Stunned Wall Street Firms Don’t Want to Wage War on Obama

Discussion in 'Wall St. News' started by Banjo, Jan 27, 2010.

  1. Banjo

    Banjo

  2. MKTrader

    MKTrader

    Yeah, no wonder they're gunshy when they can be attacked from so many angles (Congress, executive orders, unelected "tsars," a media that puts an Obama-esque spin on most every news story, etc.).

    However, Obama's wish for banks to start lending more to small businesses is unlikely when he's verbally or legislatively attacking them almost every day.
     
  3. clacy

    clacy

    I don't have much sympathy for these assholes.
     
  4. It seems to me that Obama is waging the war on WS whether they want to fight back or not. 'Recovering every single dime' will lead to the same stage that we were at in 10/08, only difference is the market is much lower now. This doughnut will turn the economy around to a second, deeper leg down. BTW bankers were never known for an open war, but somehow they always got their way. Though it sounds cool on TV to get every dime back: people eat up such demagogy...
     
  5. He'll do it because populism is the only way to save his presidency. Hatred of the shennanigans performed by the banking elite under the auspices of 'saving the banking system' has spilled out into mom & pop america and republican and democrat alike will support whomever promotes the lynch mob to follow against bankers and financiers. Interesting that his administration really wasn't too bank unfriendly in the beginning.

    I really don't know if it was smart for the TARP funds to be used to pay outrageous bonuses - I do know if you knew that things were going to get so bad you would be reviled, one last golden paycheck to last you the next 20 years (in relative ignominy) isn't such a terrible idea. But I think it should have been handled differently - such a short sighted mindset is unprecedented in history, at least in my mind.
     
  6. Obama sure can talk a lot but all his bills will never pass as even his own party is against him. his presidency will be remembered as the most status quo presidency ever
     
  7. wmb

    wmb

    "Representative Stephen F. Lynch, a Massachusetts Democrat, asked Friedman why he bought Goldman shares during his tenure and sought a waiver to allow him to stay with the New York Fed. The shares purchased by Friedman in December 2008 and January 2009 have about doubled in value to around $8 million. Friedman resigned his post at the New York Fed in May.

    “You knew you were not in compliance, you had to apply for a waiver,” Lynch said at the hearing of the House Oversight and Government Reform Committee. “Yet you bought 37,000 more shares.”

    Oversight of Goldman

    Friedman, 72, said the New York Fed staff sought the waiver on his behalf. He said he “played no role” in decisions about payments to AIG counterparties.""

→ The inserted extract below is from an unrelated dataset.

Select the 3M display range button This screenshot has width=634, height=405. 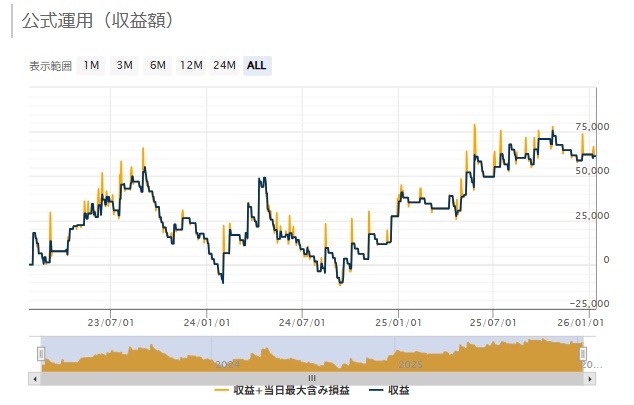pyautogui.click(x=125, y=66)
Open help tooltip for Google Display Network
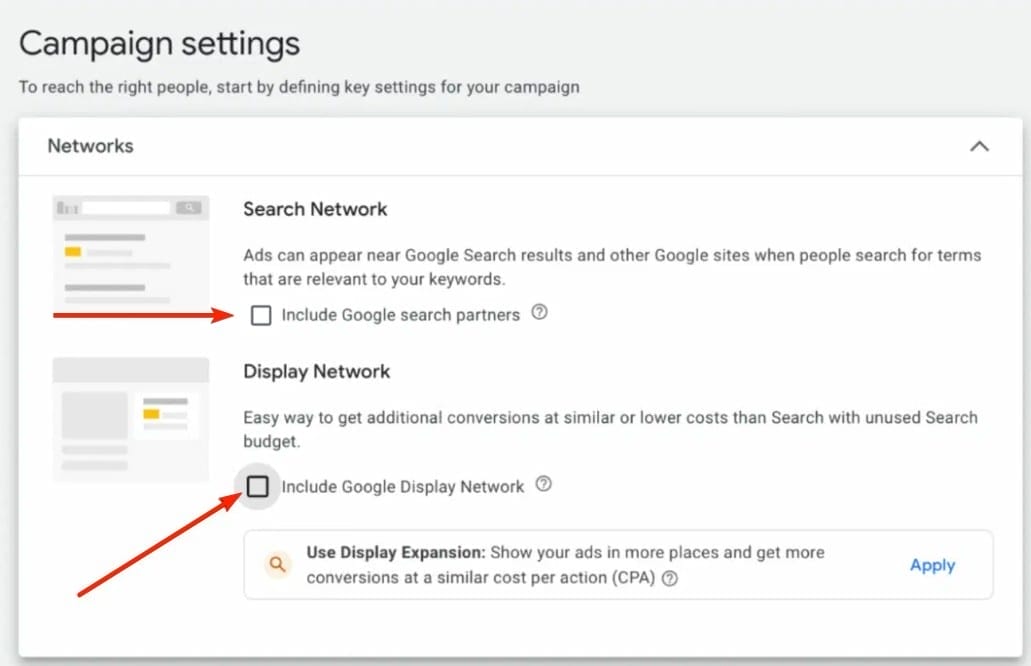The width and height of the screenshot is (1031, 666). click(544, 486)
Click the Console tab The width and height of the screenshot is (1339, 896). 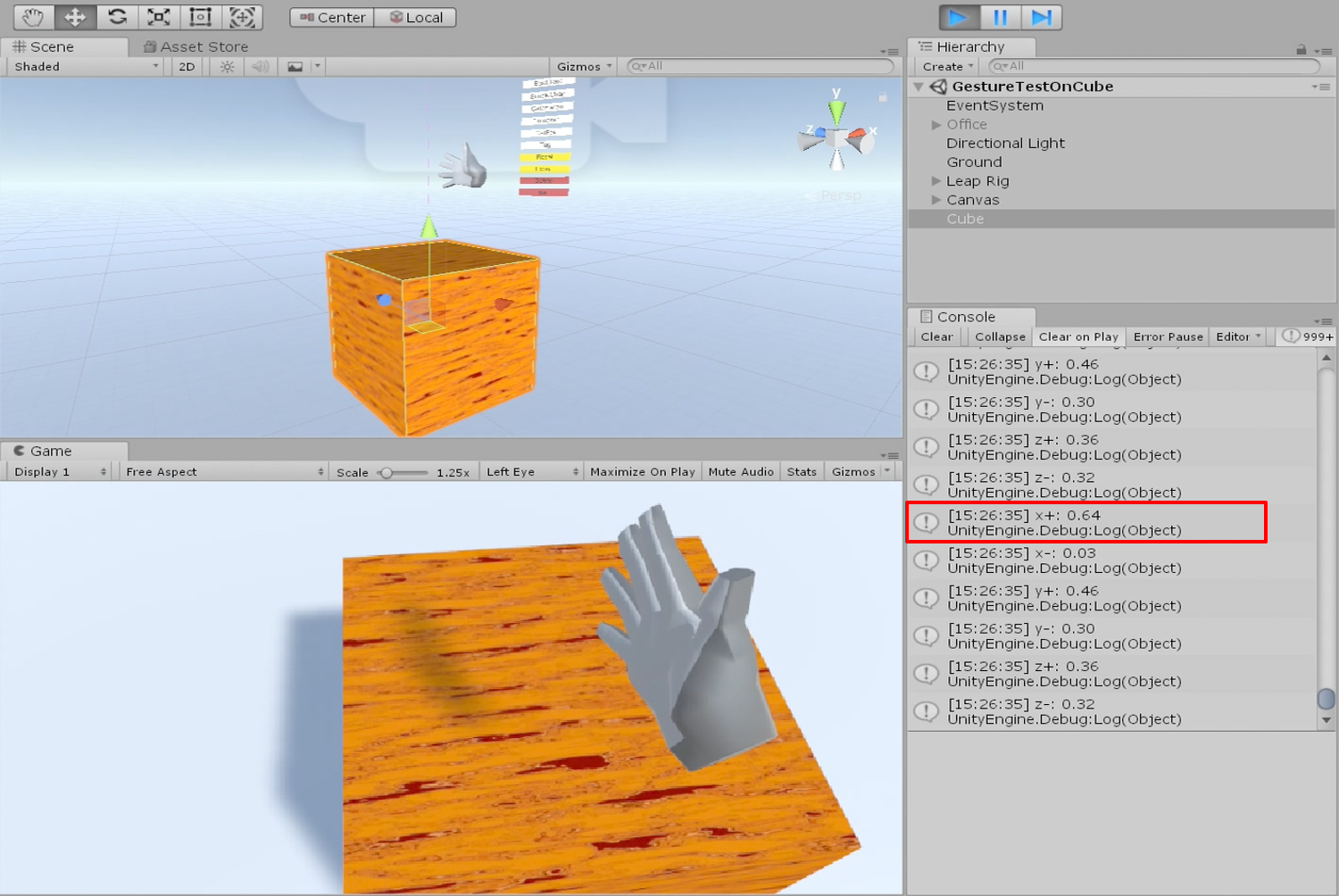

    This my friends is why GS and the fed is so unehtical! If they are explicitly braking the law they don't think its wrong! He had a feeling the stock was going up and not to zero as he feared a week earlier! Not if he could help it, gs wasnt going out of business! What a bunch of JERKS, just waiting to get clobbered.
     
  8. when you are robbing the storehouse you dont make much noise to call attention to yourself.
     
  9. jjj1000

    jjj1000

    I would not be sure of that. Democrats are feeling the heat and they will have to produce "change" this year. Maintaining the status quo as it is would be a failure for Obama (in many areas, like: health care, financial reform, immigration, etc.). Failure of Obama will be a failure of Democrats. If they start feeling cornered, they will come swinging... and the first target are the banks... and I agree with that: Make the banks pay for the failures they themselves created
     
  10. What would Bush do? Or rather, which country would he attack?

    Edit: Not fair, since he wasn't really aware of what his administration did, so it's not fair to blame him.